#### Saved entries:
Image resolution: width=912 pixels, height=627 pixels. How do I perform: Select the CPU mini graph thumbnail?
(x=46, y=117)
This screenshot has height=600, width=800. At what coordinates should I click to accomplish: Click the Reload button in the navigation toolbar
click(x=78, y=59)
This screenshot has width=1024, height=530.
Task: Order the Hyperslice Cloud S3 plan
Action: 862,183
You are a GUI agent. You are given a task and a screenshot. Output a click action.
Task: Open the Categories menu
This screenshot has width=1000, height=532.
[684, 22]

---

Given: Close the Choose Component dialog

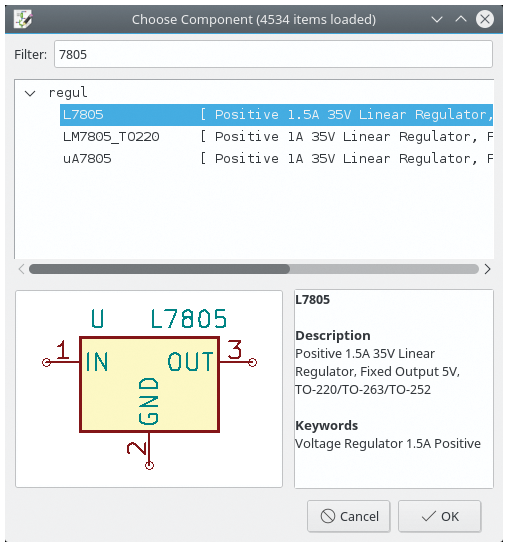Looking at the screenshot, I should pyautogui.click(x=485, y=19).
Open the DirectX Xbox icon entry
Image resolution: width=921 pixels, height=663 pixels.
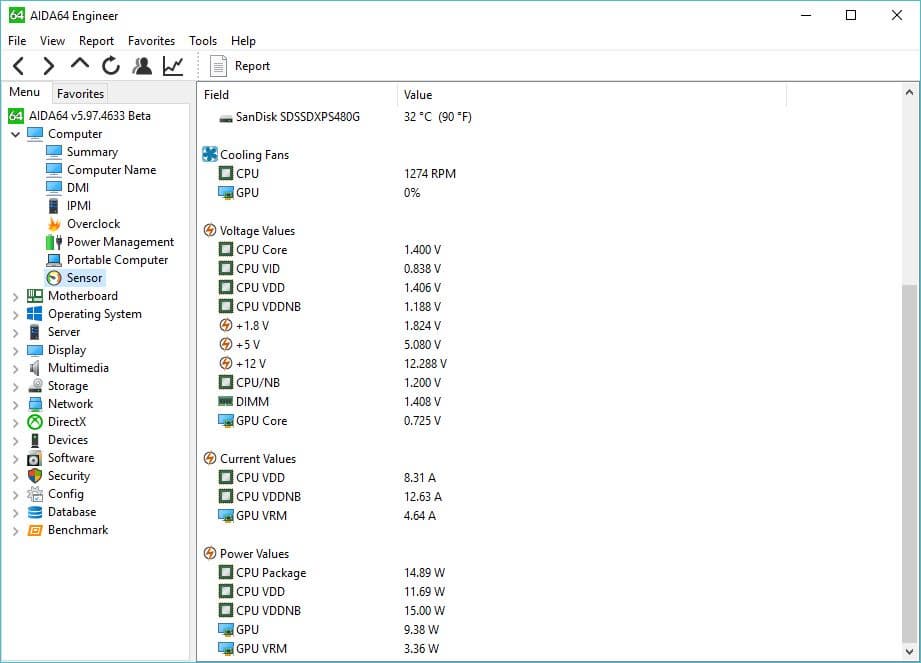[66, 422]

#### Exercise aim:
Whenever a line of the data includes the word "Open", show that line in full.

#### Answer to the problem:
Task: Open the Categories menu
Open the DirectX Xbox icon entry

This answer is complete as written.